Quali sono i limiti PCRE?

In ModSecurity ci sono PCRE limits exceedederrori.

So di poterlo risolvere impostando regole come:

SecPcreMatchLimit 150000
SecPcreMatchLimitRecursion 150000

Ma cosa stanno realmente facendo queste regole? Cosa significa la ricorsione del limite PCRE impostata su 150.000? Quali falle di sicurezza sto permettendo attraverso l'impostazione di questi così alti? Cosa significa " recursione" limit?

So che c'è documentazione, ma la documentazione in realtà non mi dice cosa sta succedendo, mi dice semplicemente come lavorare con le direttive.

Queste sembrano essere impostazioni interne al motore PCRE al fine di limitare la quantità massima di memoria / tempo impiegato nel tentativo di abbinare del testo a un modello. La pcreapi manpage fa ben poco per spiegarlo in parole povere:

Il campo match_limit fornisce un mezzo per impedire a PCRE di utilizzare una grande quantità di risorse durante l'esecuzione di schemi che non corrisponderanno, ma che hanno un numero molto grande di possibilità nei loro alberi di ricerca. L'esempio classico è l'uso di ripetizioni illimitate nidificate.

Internamente, PCRE utilizza una funzione chiamata match () che chiama ripetutamente (a volte in modo ricorsivo). Il limite impostato da match_limit è imposto sul numero di volte in cui questa funzione viene chiamata durante una partita, il che ha l'effetto di limitare la quantità di backtracking che può aver luogo. Per i motivi che non sono ancorati, il conteggio riparte da zero per ciascuna posizione nella stringa del soggetto.

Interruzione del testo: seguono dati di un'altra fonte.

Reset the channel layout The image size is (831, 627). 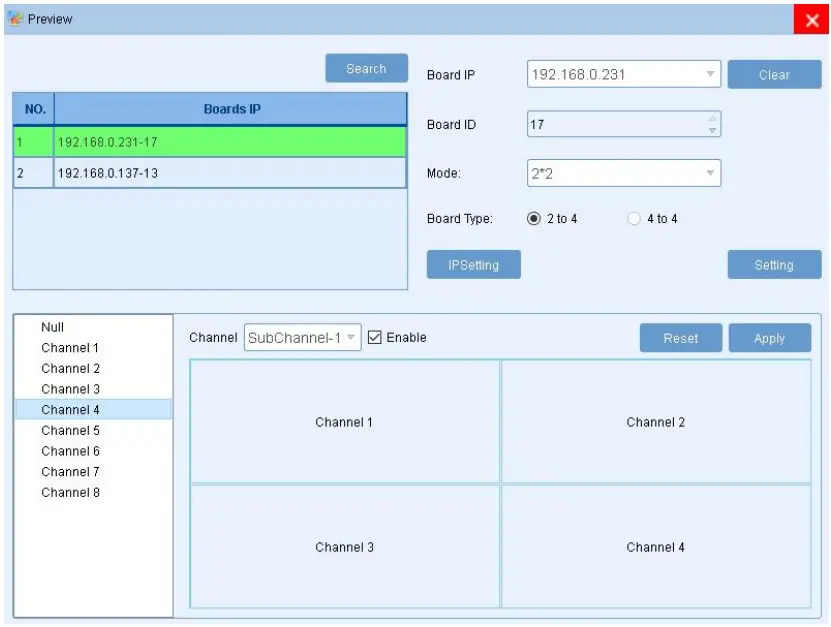click(680, 338)
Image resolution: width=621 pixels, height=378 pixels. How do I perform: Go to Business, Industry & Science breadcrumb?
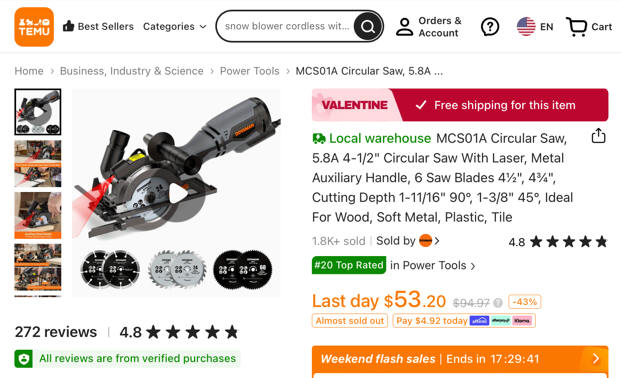tap(131, 71)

Il valore predefinito per il limite può essere impostato quando viene creato PCRE; il valore predefinito è 10 milioni, che gestisce tutti tranne i casi più estremi. È possibile ignorare l'impostazione predefinita supplendo pcre_exec () con un blocco pcre_extra in cui è impostato match_limit e PCRE_EXTRA_MATCH_LIMIT è impostato nel campo flags. Se il limite viene superato, pcre_exec () restituisce PCRE_ERROR_MATCHLIMIT.

Il campo match_limit_recursion è simile a match_limit, ma invece di limitare il numero totale di volte in cui viene chiamato match (), limita la profondità della ricorsione. La profondità di ricorsione è un numero inferiore rispetto al numero totale di chiamate, poiché non tutte le chiamate a match () sono ricorsive. Questo limite è utile solo se è impostato su un valore inferiore a match_limit.

Poiché il valore predefinito predefinito della libreria PCRE è 10000000, la mia ipotesi è che l'impostazione inferiore sia suggerita per mod_security al fine di impedire che le richieste vengano trattenute a lungo.